Publié le 01/01/2003 par Jean-Michel Vlaeminckx / Catégorie: Entrevue

Cool. Habillé d'un costume noir de la tête au pied, genre clergyman (pour le contraste, sans aucun doute). Les yeux en alerte derrière des lunettes aux montures ovales, Stéfan Liberski boit à petites gorgées un verre d'eau plate. L'après-midi démarre (heu) il réajuste ses lunettes tandis que nous allumons l'enregistreur Sony et que votre serviteur consulte ses notes. On ne va pas davantage vous présenter Stefan Liberski, les fans de Canal+, d'avant J2M, le connaissent bien ainsi que les auditeurs de la RTBF pour les émissions qu'il animait avec son compère Janin.

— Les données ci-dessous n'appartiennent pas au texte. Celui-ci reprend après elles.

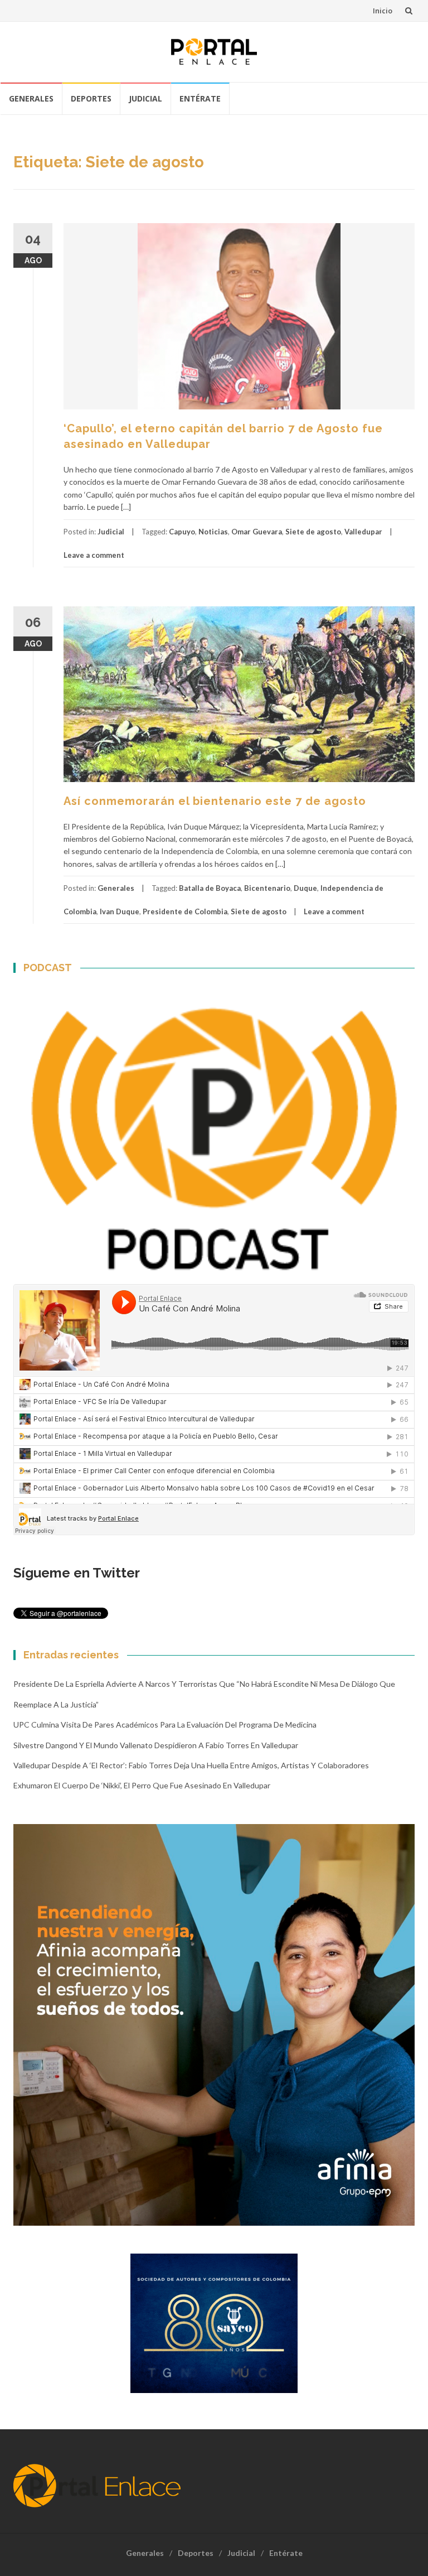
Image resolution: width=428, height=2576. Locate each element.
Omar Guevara (256, 531)
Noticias (213, 531)
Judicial (145, 98)
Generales (31, 98)
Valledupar (363, 531)
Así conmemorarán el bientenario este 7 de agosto (215, 801)
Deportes (91, 98)
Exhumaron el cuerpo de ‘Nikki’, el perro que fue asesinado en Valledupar (141, 1785)
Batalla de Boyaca (210, 888)
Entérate (200, 98)
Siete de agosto (313, 531)
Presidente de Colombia (185, 911)
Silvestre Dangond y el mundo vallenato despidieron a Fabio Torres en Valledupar (155, 1745)
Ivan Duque (119, 911)
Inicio (382, 11)
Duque (305, 888)
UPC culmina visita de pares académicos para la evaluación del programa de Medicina (165, 1724)
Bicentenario (267, 888)
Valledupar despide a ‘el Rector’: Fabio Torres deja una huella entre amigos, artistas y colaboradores (191, 1765)
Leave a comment (94, 555)
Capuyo (182, 531)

Le monde est plein de surprises et le talent de Stefan Liberski est d'en provoquer davantage encore.

Stéfan Liberski

 

"Mon premier souvenir de cinéma, c'est un western. Si mes souvenirs sont bons, il s'agit de Rio Bravo d'Howard Hawks. Mes parents m'avaient emmené voir ça ; je ne sais plus à quel âge, en tout cas avant 10 ans. C'est drôle car c'était avant les Walt Disney. Le premier film que j'ai vu n'était donc pas un dessin animé, contrairement à la plupart des enfants." Plus tard il découvre Fantasia, qu'il n'aime pas trop ne comprenant pas ce qu'on lui montrait. "Par contre, j'ai un enfant maintenant, je lui ai montré et il a beaucoup aimé ! Je voulais être acteur de cinéma. Mais on m'en a dissuadé, on m'a dit qu'il fallait de toute façon faire des études avant de prendre ce genre de décision folle ! Donc j'ai fait des études de philo romane, mais pas du tout dans l'optique d'enseigner, dans l'optique d'écrire moi-même."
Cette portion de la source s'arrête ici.